When Harlan Ellison is the worst racist in America we'll be living in a freakin' paradise.
When Harlan Ellison is the worst racist in America we'll be living in a freakin' paradise
Trudat. He at least isn't insisting on seeing the President's birth certificate.
Anyone else read and enjoyed Stephen Fry's 'Making History'? On one level it's a light read, but I ended up talking quite deep ethics with The Girl afterwards. The quantum physics angle, although not using real science much (I don't think), is also both fun to consider and potentially mind-screwy. Good book.
OMG I love that XKCD. So true. If it weren't, Hilzoy from ObWi would be running the country by now.
Seska, I read it about 3 years ago, but just did a brush-up on wikipedia. Were you debating the
stop Hitler from being born
issue?
DebetEsse: Not exactly. I was interested in whether The Girl would choose to live in a world where homosexuality was outlawed* or one where the Holocaust had happened. Given that the former would affect us directly, but probably mean there was/would have been a lot less suffering in the world. Then we got talking about why she preferred studying meta-ethics rather than straightforward ethics (she was a philosophy major), on account of how these concepts are pretty much impossible to explore.
I was more taken with the the more personal storyline, though - the idea of 'the one' being stuck in another quantum universe from you. I don't believe in the modern romanticised concept of 'the one', but that storyline summed up the potential total loneliness of believing in destiny, for me. I thought that was fascinating.
*And then we got talking about how it is in some societies, and how lucky we are to live when and where we do.
Ah, so not a direct thing in the book. Sort of a "needs of the many" sort of situation, really. Well, that and an "us" group vs. a "them" group (insofar as the effects are not immediately on you)
I like your take on the other. It does seem odd to put your
romantic happiness
in the hands of something so delicate as
quantum uncertainty,
if you will. That is,
conditions being just right not only for the person to genetically exist, but to have had the right experiences to be the person they're "supposed" to be.
I've never heard of this town, but here's an article on the Canadian version of Hay-on-Wye--Sidney, British Columbia.
Well, that and an "us" group vs. a "them" group (insofar as the effects are not immediately on you)
This was mostly where we went with it. The ethics of asking another person or people to suffer instead of you. It seems very noble to say that you couldn't do this, as The Girl was saying she couldn't, but I think you'd have to be in this situation before you could know what you'd actually do.
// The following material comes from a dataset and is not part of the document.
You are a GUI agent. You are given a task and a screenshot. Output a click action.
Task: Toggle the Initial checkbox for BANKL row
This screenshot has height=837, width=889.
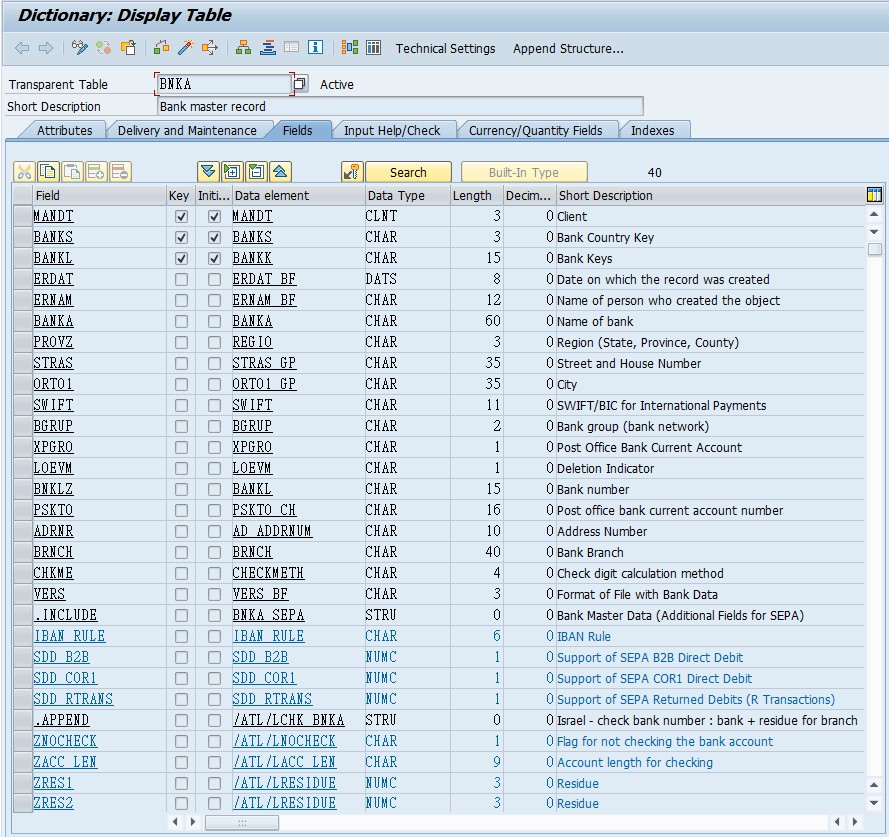point(214,259)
Interesting to discuss.
I also wondered whether the book was subtly condoning the swapping of your difficulties for the suffering of others. As much as Michael claimed he was concerned that he had created a universe where the Nazis caused even worse suffering, I wondered if this was a bit of self-delusion in terms of motive, and whether his own comfort was the real reason he wanted things back the way they were before. The book doesn't address that ethical problem directly, but I think it's a possible interpretation.